- AI
- tooling
- Claude-Code
- tokens
- context-window
- MCP
Saving Tokens in LLMs: Graphify, Caveman & Context-Mode
The biggest LLM cost isn't the model — it's wasted tokens. Graphify, caveman, and context-mode cut token usage 5–10× in real agentic workflows.
The 200K-token context window was supposed to fix this. Then the 1M window. Then the 2M window. And yet anyone running a real agentic workflow knows the same thing happens every time: forty minutes in, the model starts forgetting what file it was editing, repeating tool calls it already made, and writing summaries that ignore the part you actually asked about.
Bigger windows didn’t make agents cheaper. They made agents lazier with context — and lazier context loses you correctness, latency, and money in roughly that order.
The interesting question isn’t “how big is the window.” It’s “how much of what’s in the window is actually load-bearing.” On most agent runs the answer is depressing: 30–50% raw tool output, 10–20% ceremonial prose, 10% re-reads of files the agent has already seen, 10% stale conversation history. The signal-to-noise ratio collapses and the model starts hallucinating to fill the gaps.
Three open-source tools address this directly: graphify compresses codebase reads 71×, caveman cuts prose output 75%, and context-mode sandboxes tool I/O for a 98% reduction.
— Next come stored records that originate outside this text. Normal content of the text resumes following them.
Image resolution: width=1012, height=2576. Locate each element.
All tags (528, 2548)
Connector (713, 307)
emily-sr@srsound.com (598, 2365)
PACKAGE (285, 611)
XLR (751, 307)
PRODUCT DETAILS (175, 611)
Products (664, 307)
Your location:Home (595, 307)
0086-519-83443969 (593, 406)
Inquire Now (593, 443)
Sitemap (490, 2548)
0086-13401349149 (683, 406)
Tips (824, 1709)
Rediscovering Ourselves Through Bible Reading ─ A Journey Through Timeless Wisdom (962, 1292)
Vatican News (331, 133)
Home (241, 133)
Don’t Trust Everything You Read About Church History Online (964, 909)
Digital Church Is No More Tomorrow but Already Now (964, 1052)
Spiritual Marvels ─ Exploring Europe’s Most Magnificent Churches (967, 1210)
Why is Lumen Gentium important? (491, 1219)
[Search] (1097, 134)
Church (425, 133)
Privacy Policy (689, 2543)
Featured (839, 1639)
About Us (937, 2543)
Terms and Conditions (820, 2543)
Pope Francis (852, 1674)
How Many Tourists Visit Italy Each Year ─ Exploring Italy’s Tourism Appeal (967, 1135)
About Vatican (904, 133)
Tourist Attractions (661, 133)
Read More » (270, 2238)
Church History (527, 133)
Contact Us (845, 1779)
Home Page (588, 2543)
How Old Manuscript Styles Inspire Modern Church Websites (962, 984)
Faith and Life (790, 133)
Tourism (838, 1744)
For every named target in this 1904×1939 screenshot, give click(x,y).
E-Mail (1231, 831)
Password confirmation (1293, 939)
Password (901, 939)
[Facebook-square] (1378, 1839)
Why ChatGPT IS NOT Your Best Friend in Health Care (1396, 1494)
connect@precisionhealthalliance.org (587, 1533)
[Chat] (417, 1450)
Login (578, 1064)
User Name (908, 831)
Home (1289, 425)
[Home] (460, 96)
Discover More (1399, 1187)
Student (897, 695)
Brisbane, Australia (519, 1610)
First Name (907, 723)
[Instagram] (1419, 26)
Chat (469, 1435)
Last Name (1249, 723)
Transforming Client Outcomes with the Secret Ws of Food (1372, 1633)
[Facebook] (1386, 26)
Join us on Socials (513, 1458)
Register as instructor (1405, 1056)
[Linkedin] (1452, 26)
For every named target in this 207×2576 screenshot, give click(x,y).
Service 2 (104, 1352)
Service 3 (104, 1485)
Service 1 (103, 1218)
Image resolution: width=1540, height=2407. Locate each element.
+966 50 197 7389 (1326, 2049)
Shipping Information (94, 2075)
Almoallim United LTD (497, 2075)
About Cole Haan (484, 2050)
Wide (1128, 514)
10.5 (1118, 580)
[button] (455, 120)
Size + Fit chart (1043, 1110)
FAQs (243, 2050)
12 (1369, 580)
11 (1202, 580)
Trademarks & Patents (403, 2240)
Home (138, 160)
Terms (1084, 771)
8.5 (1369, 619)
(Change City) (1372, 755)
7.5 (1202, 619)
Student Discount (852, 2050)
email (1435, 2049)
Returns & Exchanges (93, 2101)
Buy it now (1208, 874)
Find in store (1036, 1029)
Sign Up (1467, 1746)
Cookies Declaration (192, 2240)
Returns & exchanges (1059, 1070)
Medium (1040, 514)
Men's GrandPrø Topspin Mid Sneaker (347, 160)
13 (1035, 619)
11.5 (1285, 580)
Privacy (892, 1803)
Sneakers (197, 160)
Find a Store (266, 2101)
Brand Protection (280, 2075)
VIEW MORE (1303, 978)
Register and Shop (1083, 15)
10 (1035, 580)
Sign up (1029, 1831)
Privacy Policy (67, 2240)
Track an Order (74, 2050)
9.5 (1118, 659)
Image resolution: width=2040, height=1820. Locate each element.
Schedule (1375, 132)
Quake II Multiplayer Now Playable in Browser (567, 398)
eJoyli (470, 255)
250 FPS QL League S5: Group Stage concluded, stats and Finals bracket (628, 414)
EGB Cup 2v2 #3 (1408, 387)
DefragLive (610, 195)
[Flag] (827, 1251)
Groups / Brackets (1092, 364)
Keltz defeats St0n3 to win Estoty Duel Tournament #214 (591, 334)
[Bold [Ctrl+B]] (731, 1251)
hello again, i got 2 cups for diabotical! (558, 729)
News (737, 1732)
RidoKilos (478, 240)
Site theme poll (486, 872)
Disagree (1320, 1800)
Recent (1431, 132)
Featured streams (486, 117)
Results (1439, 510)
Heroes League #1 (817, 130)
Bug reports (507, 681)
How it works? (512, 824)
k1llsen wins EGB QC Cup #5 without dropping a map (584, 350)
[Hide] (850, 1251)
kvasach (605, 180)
Used together, they deliver 5–10× total token savings on real agentic workflows without changing the underlying model.
Where the tokens actually go
A few representative offenders, measured on real sessions:
| Source | Typical size | What it should be |
|---|---|---|
| Playwright DOM snapshot | 56 KB | A summary + selector you actually need |
npm install log tail | 45 KB | Last 20 lines, or just the exit code |
ls -R on a mid-size repo | 30–80 KB | A scoped tree, or a find with a glob |
| GitHub issue dump (20 issues) | 59 KB | Title + status + 1-line summary |
| Re-read of a 600-line file the agent already saw | 12 KB | Nothing. Use the previous read. |
| ”Sure! I’d be happy to help with that…” prose | 50–200 tokens per turn | Drop it. |
None of this is the model’s fault. Each individual decision — read the file, list the directory, run the test — is correct. The bug is architectural: every byte that any tool emits ends up in the conversation forever, with no compression boundary anywhere.
The eight levers
Industry research and benchmarks (Vercel AI SDK evals, Claude prompt-cache reports, LLMLingua paper, agent-trace analyses) converge on roughly the same eight techniques. Most working agent setups use two or three. The teams getting real cost wins use most of them.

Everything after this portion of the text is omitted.